Nannette Wicker-Essick, executive director of the Kids First Medical Centre in Dubai, said education was key to the future success of people with disabilities.

“There are challenges for them to participate in schools,” Ms Wicker-Essick said.

She said many mainstream schools were inaccessible to people with disabilities or did not have adequate resources and staff to support them, while dedicated schools had long waiting lists.

“If they don’t have access to the education system, then it becomes difficult for them to be a part of the society because there’s not really a space for them to fit,” Ms Wicker-Essick said.

There is also the challenge of providing opportunities for people with special needs.

“Children with autism, children with Down syndrome have amazing abilities and amazing potential to show us what they have,” she said.

“They just need the opportunity and they need to be able to do that.”

Ms Al Tamimi can attest to this. The young Emirati credits her family’s support and encouragement for her success.

Her father pushed her to not let her disability stop her from achieving her goals.

“Be independent, learn everything,” Ms Al Tamimi said her father had told her. “He was always supportive and encouraged me to do my best.”
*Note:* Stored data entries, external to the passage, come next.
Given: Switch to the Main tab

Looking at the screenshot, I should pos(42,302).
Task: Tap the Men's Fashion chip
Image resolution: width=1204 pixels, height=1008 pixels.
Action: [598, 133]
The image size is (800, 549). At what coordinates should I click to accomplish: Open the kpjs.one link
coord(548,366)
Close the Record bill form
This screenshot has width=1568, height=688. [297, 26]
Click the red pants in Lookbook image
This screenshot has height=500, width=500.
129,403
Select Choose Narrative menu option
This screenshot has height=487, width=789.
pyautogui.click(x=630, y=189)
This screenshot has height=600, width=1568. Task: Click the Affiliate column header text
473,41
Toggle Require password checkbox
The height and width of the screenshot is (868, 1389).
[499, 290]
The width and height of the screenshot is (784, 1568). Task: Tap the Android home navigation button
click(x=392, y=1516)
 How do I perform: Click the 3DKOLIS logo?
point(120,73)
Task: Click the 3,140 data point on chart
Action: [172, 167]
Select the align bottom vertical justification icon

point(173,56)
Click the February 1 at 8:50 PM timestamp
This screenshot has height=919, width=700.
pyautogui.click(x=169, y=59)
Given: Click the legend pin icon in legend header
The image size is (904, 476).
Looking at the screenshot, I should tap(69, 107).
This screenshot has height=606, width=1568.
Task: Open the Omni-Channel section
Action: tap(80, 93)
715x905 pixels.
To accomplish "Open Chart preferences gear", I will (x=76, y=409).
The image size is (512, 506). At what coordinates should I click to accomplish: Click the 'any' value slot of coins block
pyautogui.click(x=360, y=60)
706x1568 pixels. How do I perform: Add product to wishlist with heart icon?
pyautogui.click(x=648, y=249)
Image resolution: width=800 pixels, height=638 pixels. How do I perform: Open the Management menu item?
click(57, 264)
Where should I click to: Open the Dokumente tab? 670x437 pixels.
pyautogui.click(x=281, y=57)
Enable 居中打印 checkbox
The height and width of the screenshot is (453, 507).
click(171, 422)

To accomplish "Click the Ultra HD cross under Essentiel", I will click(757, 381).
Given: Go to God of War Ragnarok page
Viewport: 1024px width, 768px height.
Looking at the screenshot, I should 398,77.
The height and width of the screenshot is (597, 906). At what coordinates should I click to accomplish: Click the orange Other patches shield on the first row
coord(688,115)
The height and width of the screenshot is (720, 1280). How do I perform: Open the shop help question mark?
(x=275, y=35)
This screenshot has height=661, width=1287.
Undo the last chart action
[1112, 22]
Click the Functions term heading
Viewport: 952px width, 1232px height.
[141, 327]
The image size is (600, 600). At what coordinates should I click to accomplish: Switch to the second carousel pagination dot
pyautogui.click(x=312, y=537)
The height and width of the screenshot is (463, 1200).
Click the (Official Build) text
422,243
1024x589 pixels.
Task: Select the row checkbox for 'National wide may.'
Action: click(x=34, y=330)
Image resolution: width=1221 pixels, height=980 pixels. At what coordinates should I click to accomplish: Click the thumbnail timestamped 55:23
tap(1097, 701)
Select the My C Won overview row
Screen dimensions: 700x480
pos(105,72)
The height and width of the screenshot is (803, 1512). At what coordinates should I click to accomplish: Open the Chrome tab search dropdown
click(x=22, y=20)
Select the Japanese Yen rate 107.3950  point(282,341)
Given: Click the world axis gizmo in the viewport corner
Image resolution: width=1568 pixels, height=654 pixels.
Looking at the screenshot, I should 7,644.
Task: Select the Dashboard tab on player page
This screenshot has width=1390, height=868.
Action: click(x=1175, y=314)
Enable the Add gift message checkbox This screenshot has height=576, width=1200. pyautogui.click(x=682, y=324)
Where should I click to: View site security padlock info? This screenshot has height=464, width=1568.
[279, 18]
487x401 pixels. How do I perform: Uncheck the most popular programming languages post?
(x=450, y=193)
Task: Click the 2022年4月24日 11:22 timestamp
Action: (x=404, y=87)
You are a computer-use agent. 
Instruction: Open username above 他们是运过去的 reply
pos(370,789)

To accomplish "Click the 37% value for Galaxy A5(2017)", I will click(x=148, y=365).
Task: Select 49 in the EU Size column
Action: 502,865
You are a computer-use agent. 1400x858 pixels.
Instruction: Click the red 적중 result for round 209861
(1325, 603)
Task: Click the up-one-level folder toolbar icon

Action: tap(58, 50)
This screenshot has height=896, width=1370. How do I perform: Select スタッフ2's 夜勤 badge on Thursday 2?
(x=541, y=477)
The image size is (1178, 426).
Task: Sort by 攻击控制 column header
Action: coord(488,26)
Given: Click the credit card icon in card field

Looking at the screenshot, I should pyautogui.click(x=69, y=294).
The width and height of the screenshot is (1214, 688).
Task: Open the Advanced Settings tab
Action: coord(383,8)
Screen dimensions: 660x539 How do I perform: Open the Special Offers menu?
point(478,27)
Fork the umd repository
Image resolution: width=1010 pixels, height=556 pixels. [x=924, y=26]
When she could not use her right leg to drive, she taught herself to accelerate and brake with her left leg. When she came to a steep set of stairs, she asked passers-by for assistance.

She wrote notes to officials suggesting ways to improve accessibility when she found physical barriers.

“I don’t shy away from asking for help or from going to the people who are responsible to say ‘please change this’,” Ms Al Tamimi said.

She now works as a teacher of deaf students at the Zayed Higher Organisation for Humanitarian Care and Special Needs, and volunteers at the deaf association.

Ms Al Tamimi tries to instil in her students the same confidence in their abilities her parents instilled in her.

“If I believe in your abilities I will do everything, my best, to make you succeed,” she said. “Because if we don’t believe (in the abilities of people with special needs), we can’t help.”